**Entries supplied**

* BEGIN *

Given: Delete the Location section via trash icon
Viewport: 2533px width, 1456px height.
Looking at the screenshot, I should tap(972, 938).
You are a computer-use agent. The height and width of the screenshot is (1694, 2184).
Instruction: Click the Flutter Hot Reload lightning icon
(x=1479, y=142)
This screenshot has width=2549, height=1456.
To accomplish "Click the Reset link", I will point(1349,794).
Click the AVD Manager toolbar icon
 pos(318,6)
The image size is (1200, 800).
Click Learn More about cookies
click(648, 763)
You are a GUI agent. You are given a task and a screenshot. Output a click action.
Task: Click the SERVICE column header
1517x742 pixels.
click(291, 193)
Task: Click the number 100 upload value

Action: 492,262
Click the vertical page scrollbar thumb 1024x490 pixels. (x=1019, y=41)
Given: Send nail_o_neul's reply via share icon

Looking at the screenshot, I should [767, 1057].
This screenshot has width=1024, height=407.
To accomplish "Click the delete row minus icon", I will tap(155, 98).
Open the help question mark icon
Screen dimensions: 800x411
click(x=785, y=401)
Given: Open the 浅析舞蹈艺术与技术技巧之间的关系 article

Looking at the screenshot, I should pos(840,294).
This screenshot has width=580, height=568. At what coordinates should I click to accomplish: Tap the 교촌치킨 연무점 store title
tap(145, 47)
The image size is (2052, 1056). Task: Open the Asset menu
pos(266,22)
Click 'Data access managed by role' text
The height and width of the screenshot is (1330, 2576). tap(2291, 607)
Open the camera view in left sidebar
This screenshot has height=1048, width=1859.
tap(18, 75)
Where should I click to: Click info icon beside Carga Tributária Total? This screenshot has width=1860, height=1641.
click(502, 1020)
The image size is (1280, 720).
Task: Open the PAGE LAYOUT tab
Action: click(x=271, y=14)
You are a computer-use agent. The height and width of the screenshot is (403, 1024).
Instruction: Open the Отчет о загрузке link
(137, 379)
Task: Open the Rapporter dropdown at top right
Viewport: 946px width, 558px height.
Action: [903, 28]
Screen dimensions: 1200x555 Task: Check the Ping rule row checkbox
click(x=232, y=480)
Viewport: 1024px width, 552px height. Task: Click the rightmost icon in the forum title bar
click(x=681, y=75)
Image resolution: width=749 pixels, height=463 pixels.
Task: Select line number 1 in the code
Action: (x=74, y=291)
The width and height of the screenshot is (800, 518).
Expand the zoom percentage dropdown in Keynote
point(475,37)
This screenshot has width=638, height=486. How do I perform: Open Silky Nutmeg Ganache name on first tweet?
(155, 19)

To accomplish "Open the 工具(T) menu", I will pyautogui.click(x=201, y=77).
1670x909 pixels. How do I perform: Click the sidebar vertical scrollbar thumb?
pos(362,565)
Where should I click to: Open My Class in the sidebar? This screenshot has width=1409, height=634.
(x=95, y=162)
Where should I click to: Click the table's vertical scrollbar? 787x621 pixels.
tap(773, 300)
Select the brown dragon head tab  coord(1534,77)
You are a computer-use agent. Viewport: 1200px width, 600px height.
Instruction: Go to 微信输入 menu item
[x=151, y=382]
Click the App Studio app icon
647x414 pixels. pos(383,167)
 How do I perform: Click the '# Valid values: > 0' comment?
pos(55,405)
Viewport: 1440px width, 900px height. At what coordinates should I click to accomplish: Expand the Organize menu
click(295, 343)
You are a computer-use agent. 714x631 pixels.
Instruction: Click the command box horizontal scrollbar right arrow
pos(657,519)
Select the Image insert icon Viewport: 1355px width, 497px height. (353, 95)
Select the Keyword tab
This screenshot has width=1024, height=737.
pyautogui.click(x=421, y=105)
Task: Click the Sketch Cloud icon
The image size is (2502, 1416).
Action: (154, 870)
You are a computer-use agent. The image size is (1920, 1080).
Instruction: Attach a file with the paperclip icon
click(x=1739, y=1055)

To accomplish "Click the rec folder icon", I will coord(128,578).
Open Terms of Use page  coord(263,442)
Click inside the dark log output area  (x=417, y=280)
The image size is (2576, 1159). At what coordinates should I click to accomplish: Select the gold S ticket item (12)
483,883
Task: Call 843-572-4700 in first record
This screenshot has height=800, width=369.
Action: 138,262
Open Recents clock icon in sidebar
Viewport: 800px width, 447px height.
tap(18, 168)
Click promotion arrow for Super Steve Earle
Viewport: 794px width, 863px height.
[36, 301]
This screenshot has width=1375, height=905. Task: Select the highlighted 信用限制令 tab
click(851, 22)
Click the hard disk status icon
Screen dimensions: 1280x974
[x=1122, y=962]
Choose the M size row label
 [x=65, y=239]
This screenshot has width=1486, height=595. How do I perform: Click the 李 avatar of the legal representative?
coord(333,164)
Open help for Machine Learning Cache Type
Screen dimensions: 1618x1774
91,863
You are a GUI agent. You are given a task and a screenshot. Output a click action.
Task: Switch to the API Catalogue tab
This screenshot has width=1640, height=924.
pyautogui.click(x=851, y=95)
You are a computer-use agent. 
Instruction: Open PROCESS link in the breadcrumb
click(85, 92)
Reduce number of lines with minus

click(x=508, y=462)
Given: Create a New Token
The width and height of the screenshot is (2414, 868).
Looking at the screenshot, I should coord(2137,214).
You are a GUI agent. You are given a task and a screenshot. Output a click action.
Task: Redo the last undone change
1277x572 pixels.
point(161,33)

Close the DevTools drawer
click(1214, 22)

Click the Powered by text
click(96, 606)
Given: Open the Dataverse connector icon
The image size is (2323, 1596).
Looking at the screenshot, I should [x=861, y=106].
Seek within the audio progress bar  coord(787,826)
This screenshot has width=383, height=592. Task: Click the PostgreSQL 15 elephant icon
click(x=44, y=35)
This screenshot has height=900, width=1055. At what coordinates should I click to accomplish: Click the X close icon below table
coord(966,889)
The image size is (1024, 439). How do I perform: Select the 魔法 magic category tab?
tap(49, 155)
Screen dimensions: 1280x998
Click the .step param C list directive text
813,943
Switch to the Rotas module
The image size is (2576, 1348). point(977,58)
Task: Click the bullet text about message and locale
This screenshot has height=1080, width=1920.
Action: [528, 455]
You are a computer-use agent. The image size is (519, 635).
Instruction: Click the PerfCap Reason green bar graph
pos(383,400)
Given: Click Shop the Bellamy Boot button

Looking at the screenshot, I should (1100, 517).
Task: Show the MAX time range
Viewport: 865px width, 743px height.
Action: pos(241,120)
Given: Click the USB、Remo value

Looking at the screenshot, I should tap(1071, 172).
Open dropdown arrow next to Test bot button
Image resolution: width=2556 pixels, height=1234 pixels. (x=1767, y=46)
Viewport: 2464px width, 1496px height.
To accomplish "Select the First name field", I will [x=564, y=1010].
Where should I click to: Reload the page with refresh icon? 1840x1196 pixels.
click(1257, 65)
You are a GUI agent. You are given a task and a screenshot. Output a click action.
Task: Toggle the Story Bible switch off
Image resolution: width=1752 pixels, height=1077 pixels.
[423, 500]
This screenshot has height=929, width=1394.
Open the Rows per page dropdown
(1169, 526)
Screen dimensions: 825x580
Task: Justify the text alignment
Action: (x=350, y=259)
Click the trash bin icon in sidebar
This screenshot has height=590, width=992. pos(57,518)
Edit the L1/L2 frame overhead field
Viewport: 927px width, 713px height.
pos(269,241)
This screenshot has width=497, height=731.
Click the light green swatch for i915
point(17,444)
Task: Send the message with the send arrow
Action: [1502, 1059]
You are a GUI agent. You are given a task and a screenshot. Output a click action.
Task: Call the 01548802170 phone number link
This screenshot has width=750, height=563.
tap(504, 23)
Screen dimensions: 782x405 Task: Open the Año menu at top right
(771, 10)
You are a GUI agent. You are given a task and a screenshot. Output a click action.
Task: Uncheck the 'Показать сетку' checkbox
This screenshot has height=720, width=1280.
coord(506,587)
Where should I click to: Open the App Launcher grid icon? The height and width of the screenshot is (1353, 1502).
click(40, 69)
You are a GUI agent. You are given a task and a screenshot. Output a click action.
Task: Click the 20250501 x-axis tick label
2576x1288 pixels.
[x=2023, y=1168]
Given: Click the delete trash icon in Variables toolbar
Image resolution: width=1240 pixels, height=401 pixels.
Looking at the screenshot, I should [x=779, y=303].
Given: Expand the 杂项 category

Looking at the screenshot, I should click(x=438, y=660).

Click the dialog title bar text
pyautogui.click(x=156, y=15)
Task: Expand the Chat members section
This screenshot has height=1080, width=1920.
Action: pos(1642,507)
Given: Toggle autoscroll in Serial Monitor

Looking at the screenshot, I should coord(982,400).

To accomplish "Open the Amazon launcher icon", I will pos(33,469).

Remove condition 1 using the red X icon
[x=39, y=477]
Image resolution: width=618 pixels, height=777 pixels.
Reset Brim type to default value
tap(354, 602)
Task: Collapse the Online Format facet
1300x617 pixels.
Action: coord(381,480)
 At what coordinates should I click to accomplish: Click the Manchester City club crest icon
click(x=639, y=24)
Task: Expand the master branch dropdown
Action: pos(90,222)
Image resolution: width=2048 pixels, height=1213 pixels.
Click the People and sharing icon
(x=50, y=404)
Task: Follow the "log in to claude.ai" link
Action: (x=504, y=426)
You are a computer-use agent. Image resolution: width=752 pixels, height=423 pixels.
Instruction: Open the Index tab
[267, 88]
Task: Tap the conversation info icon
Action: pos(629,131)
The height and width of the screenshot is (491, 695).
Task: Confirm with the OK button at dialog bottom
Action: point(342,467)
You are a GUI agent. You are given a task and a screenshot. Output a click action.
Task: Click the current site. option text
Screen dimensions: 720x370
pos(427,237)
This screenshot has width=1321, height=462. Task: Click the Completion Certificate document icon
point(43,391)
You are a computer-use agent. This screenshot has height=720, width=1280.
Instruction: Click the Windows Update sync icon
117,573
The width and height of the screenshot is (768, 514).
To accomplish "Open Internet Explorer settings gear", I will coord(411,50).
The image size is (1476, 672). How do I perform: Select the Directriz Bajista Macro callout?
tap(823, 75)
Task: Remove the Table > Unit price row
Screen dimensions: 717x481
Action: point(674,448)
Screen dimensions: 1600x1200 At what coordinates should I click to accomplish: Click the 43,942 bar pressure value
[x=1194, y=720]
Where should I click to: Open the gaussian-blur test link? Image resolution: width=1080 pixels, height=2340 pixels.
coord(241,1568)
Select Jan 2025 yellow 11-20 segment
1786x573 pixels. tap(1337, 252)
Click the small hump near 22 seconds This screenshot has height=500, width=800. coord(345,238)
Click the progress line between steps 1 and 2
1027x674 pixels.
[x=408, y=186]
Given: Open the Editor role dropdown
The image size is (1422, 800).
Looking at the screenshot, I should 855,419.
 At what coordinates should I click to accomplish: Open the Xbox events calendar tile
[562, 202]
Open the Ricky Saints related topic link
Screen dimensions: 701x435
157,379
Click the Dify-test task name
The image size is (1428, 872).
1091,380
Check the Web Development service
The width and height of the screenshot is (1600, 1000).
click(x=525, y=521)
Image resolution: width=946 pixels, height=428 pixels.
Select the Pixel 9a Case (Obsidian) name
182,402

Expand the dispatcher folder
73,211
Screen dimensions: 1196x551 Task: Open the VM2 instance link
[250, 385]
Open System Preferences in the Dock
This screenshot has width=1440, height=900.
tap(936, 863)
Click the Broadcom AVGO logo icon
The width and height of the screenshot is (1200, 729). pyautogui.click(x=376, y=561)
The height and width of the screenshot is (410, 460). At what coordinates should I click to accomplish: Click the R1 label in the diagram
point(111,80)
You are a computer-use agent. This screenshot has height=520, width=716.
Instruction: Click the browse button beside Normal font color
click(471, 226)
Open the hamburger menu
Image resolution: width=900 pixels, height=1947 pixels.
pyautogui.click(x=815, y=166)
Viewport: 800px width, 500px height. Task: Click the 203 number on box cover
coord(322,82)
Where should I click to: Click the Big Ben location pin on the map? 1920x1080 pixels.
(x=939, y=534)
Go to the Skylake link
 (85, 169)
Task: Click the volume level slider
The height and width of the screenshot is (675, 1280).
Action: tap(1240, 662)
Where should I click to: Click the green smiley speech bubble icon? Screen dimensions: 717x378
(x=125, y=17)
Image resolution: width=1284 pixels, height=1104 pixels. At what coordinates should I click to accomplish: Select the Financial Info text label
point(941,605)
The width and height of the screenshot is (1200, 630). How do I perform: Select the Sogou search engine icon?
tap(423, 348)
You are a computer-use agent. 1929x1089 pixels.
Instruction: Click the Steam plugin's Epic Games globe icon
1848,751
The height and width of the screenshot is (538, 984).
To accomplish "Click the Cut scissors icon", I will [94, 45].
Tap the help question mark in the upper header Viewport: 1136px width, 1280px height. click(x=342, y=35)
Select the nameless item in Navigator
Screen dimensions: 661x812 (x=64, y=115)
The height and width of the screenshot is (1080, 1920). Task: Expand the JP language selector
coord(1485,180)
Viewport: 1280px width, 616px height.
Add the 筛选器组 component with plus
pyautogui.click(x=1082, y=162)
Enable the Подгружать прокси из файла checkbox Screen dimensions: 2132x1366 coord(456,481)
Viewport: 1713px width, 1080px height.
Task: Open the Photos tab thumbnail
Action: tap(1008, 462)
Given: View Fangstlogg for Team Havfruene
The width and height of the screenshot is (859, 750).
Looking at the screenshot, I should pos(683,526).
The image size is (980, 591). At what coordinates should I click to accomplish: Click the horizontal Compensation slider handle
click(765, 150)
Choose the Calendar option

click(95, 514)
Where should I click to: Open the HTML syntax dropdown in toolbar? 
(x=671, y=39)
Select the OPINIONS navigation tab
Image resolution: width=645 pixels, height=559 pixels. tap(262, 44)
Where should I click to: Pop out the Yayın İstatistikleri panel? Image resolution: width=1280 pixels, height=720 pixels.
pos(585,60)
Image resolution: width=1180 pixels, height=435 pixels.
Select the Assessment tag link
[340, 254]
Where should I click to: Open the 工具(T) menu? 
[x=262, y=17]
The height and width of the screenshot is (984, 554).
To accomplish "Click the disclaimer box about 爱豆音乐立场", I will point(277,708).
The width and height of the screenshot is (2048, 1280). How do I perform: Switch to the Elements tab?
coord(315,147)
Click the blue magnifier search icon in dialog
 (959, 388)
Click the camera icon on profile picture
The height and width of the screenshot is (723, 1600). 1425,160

* END *

**Problem description**
Switch "icon" to "button" wherever it occurs from the start of the material through the line containing "Action: 492,262", and give back only those lines, otherwise unchanged.

**Result below**
Given: Delete the Location section via trash button
Viewport: 2533px width, 1456px height.
Looking at the screenshot, I should tap(972, 938).
You are a computer-use agent. The height and width of the screenshot is (1694, 2184).
Instruction: Click the Flutter Hot Reload lightning button
(x=1479, y=142)
This screenshot has width=2549, height=1456.
To accomplish "Click the Reset link", I will point(1349,794).
Click the AVD Manager toolbar button
 pos(318,6)
The image size is (1200, 800).
Click Learn More about cookies
click(648, 763)
You are a GUI agent. You are given a task and a screenshot. Output a click action.
Task: Click the SERVICE column header
1517x742 pixels.
click(291, 193)
Task: Click the number 100 upload value

Action: 492,262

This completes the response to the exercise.